§ Petit exercice 1:
Reproduisez mot pour mot le passage du texte sur l'Église catholique, de « Il est normal » à « sont les nôtres. ».

§ Extrait du texte:
****

Il est normal que toute organisation ait une référence fondamentale à laquelle adhèrent ceux et celles qui s’y joignent. C’est vrai pour les Partis politiques, les Organisations nationales et internationales. Chaque pays a sa Constitution, l’Organisation des Nations Unies sa charte des droits des personnes, des peuples et des nations. Il en va ainsi pour l’Église catholique. Cette dernière trouve sa référence principale tout particulièrement (1) dans la personne de Jésus, ressuscité et vivant, (2) dans l’Esprit Saint qui distribue ses dons « comme bon il l’entend », (3) dans les Évangiles et les Lettres des apôtres. C’est cet héritage, reçu dans la foi et actualisé tout au long des 20 siècles de son histoire qu’il revient aux croyants d’aujourd’hui de vivre et de transmettre pour les temps que sont les nôtres.
le problème qui se pose actuellement à l’Église universelle n’est pas d’abord un problème de foi, mais un problème de pouvoir au sein de sa propre organisation. C’est qu’avec les siècles Pierre, Jacques, Jean et tous les autres, à la fois porteurs de la Bonne Nouvelle aux pauvres, aux persécutés pour la justice, aux laissés pour compte, aux gens de bonne foi, et pasteurs à l’écoute de l’Esprit Saint s’exprimant à travers les communautés, sont devenus progressivement des personnages d’un pouvoir organisé et structuré sur le modèle des royaumes. L’apôtre est devenu un chef de gouvernement puis d’État. Ses collaborateurs sont devenus des cardinaux, des évêques et des prêtres. Le pasteur, quant à lui, est devenu un maître de discipline, ayant en main son Petit catéchisme et le Droit canon.
Aujourd’hui, il serait bien difficile pour Paul de Tarse d’interpeller Pierre et de le confronter, comme il l’avait fait, il y a deux mille ans, sur les positions de ce dernier en rapport à certaines coutumes juives, devenues insoutenables dans le contexte d’une évangélisation ouverte à toutes les nations. S’il n’a jamais été facile pour les prophètes de prendre la parole, le plus souvent adressée aux autorités religieuses et civiles, leur rappelant le retour à l’essentiel du message révélé, ce l’est encore moins aujourd’hui pour ceux et celles qui font ce rappel. Ils seront vite ramenés à l’ordre par le pouvoir en place, censurés ou mis au silence. Sinon, ce sera la condamnation et l’expulsion.

****

§ Données fournies:
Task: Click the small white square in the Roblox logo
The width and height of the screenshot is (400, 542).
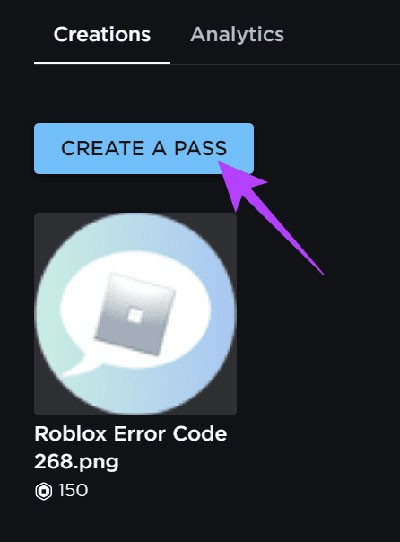Action: point(135,315)
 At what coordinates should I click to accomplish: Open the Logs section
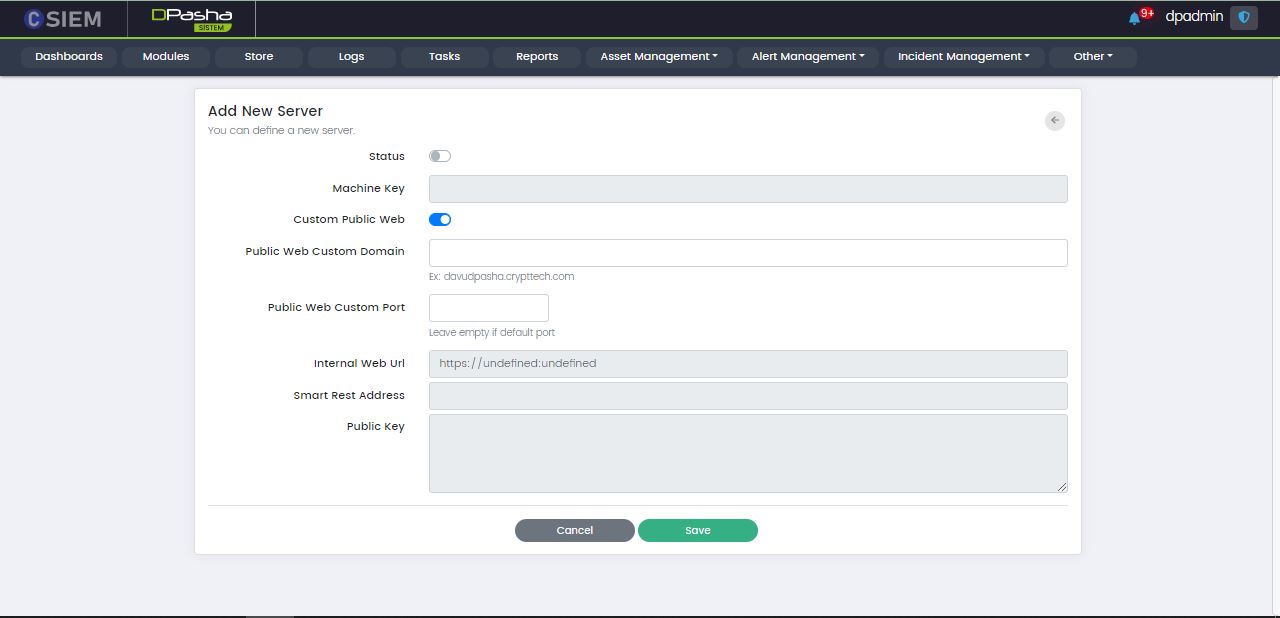(x=351, y=57)
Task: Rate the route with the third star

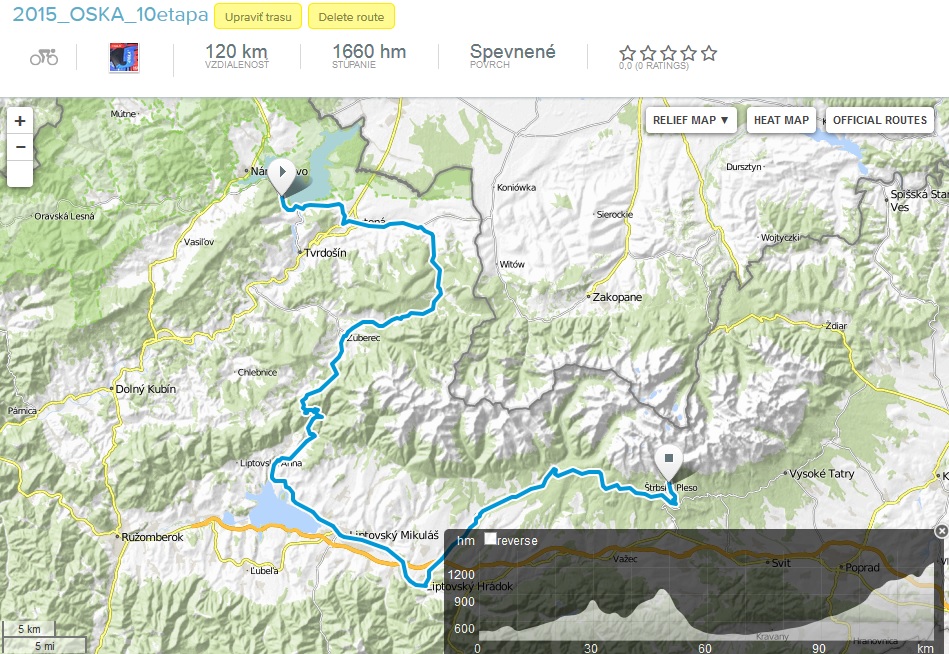Action: point(669,53)
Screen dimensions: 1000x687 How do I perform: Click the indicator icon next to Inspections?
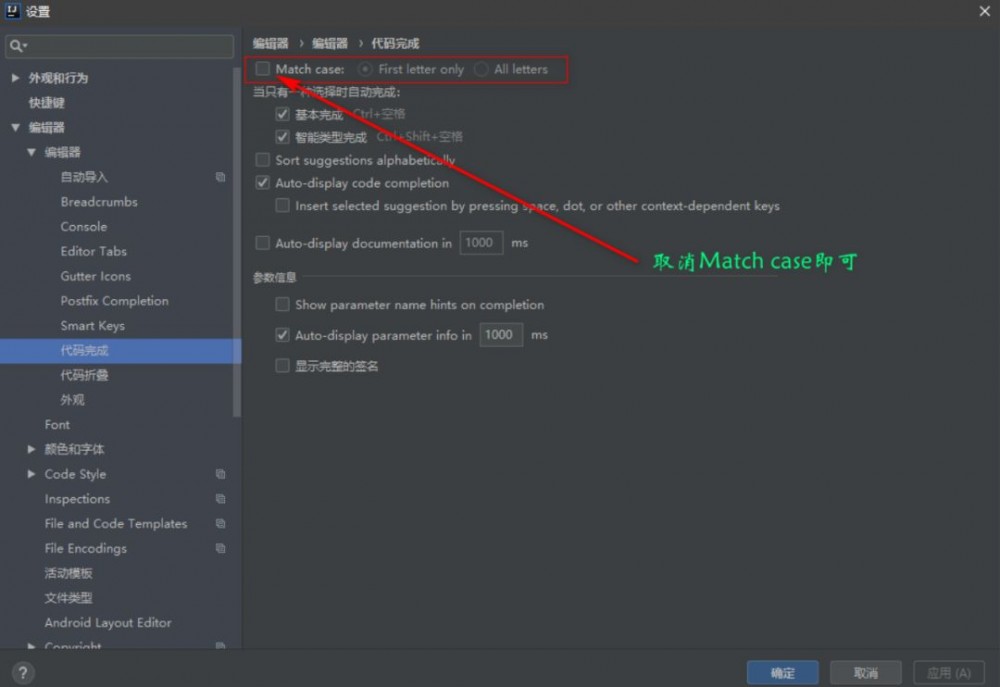[x=221, y=499]
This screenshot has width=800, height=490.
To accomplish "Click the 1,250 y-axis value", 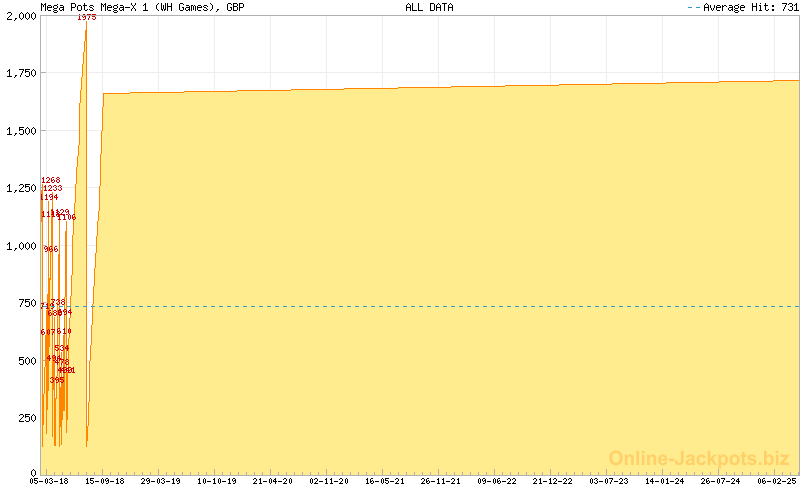I will [x=19, y=188].
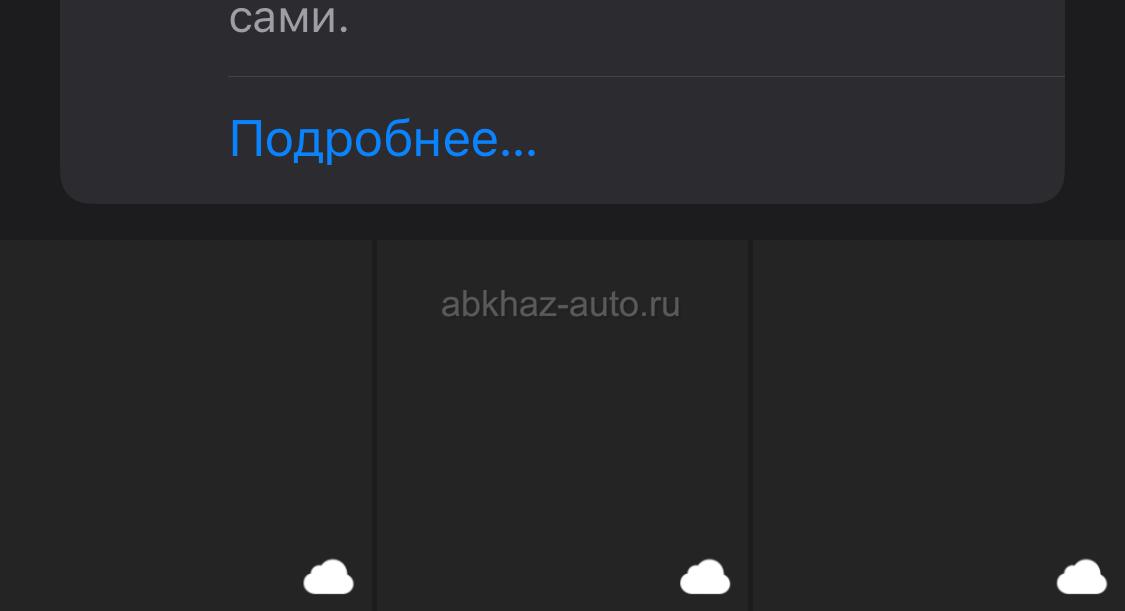The height and width of the screenshot is (611, 1125).
Task: Tap the iCloud cloud icon on right photo
Action: click(1082, 577)
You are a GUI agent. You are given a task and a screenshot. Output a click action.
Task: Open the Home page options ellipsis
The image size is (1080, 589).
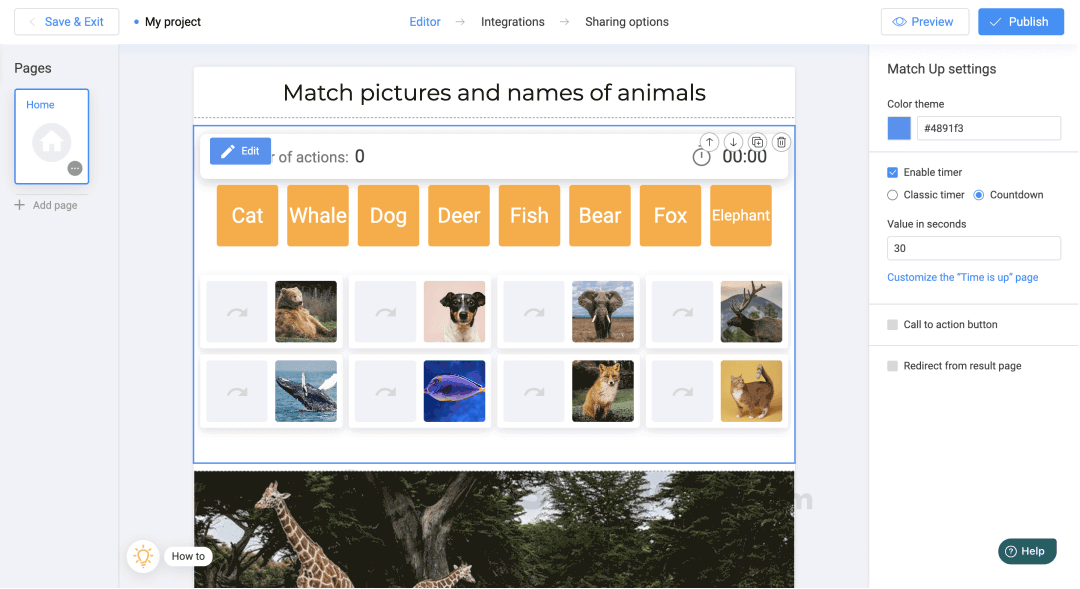[74, 168]
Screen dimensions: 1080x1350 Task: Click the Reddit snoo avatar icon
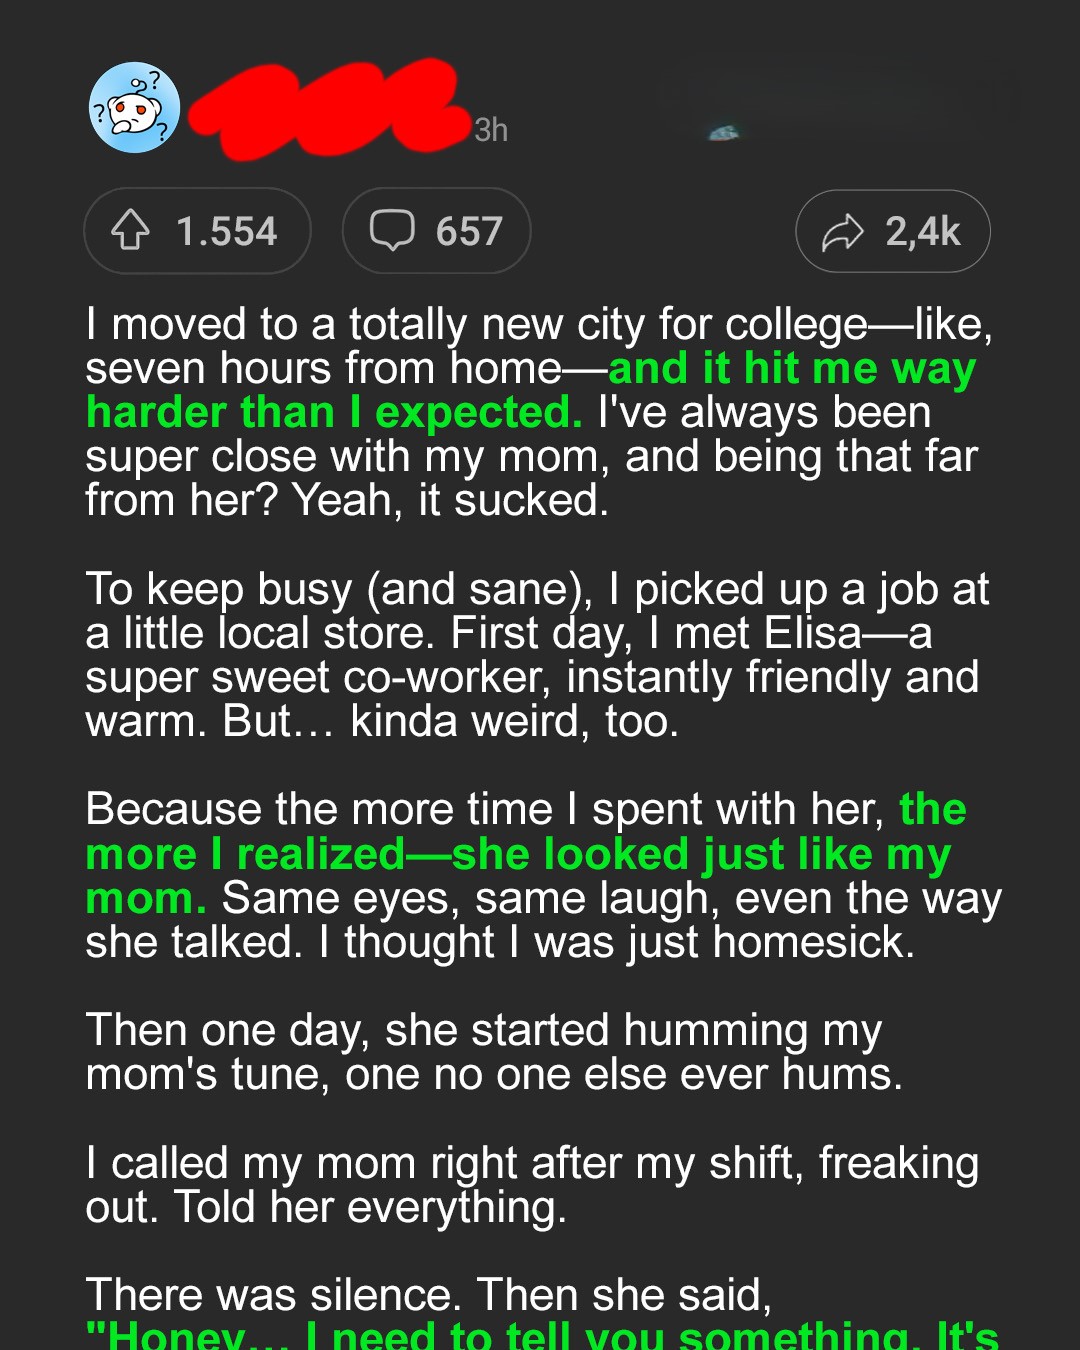click(x=134, y=108)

****

§ Petit exercice 2:
Recalculez les lignes de données, de celle qui contient « You are a GUI » jusqu'à la dernière, consignes comprises, en multipliant par 0,8 les coordonnées des réponses et en arrondissant à l'entier, les demis vers le haut. Laissez les images hors de votre réponse.

§ Réponse détaillée 1:
Il est normal que toute organisation ait une référence fondamentale à laquelle adhèrent ceux et celles qui s’y joignent. C’est vrai pour les Partis politiques, les Organisations nationales et internationales. Chaque pays a sa Constitution, l’Organisation des Nations Unies sa charte des droits des personnes, des peuples et des nations. Il en va ainsi pour l’Église catholique. Cette dernière trouve sa référence principale tout particulièrement (1) dans la personne de Jésus, ressuscité et vivant, (2) dans l’Esprit Saint qui distribue ses dons « comme bon il l’entend », (3) dans les Évangiles et les Lettres des apôtres. C’est cet héritage, reçu dans la foi et actualisé tout au long des 20 siècles de son histoire qu’il revient aux croyants d’aujourd’hui de vivre et de transmettre pour les temps que sont les nôtres.

§ Réponse détaillée 2:
You are a GUI agent. You are given a task and a screenshot. Output a click action.
Task: Open the Home page options ellipsis
The image size is (1080, 589).
[59, 134]
Screen dimensions: 1080x1350 Task: Click the Reddit snoo avatar icon
click(x=107, y=86)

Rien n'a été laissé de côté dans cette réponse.